2. The Ephesians 4:11 gifts argument. Ephesians 4:11-13 lists the gifted roles Christ gave to the church: "some as apostles and some as prophets and some as evangelists and some as pastors (ποιμένας) and teachers" (LEB). These are χάρισμα (charisma) — grace-gifts distributed by the Spirit. Paul's theology of gifts is clear: "to each one is given the manifestation of the Spirit for what is beneficial to all" and "one and the same Spirit is at work, distributing to each one individually just as he wishes" (1 Cor 12:7, 11 LEB). The "each one" (ἑκάστῳ) is gender-inclusive. No passage in Paul restricts the ποιμήν gift to men — the Spirit distributes as he wishes, not according to human gender categories. If the Spirit gives a woman the gift of shepherding, on what basis would the church refuse to recognize it?

====

Written request 1
Name every gifted role that the passage on spiritual gifts quotes from Ephesians 4:11.
The rows below have no connection to the passage on spiritual gifts.

Records shown
====

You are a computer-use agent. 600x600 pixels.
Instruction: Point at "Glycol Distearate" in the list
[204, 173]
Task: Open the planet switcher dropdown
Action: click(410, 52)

====

Written request 2
Rewrite the rows above, replacing "list" with "table" and keeping everything else the same.

Result 1
apostles, prophets, evangelists, pastors, teachers

Result 2
You are a computer-use agent. 600x600 pixels.
Instruction: Point at "Glycol Distearate" in the table
[204, 173]
Task: Open the planet switcher dropdown
Action: click(410, 52)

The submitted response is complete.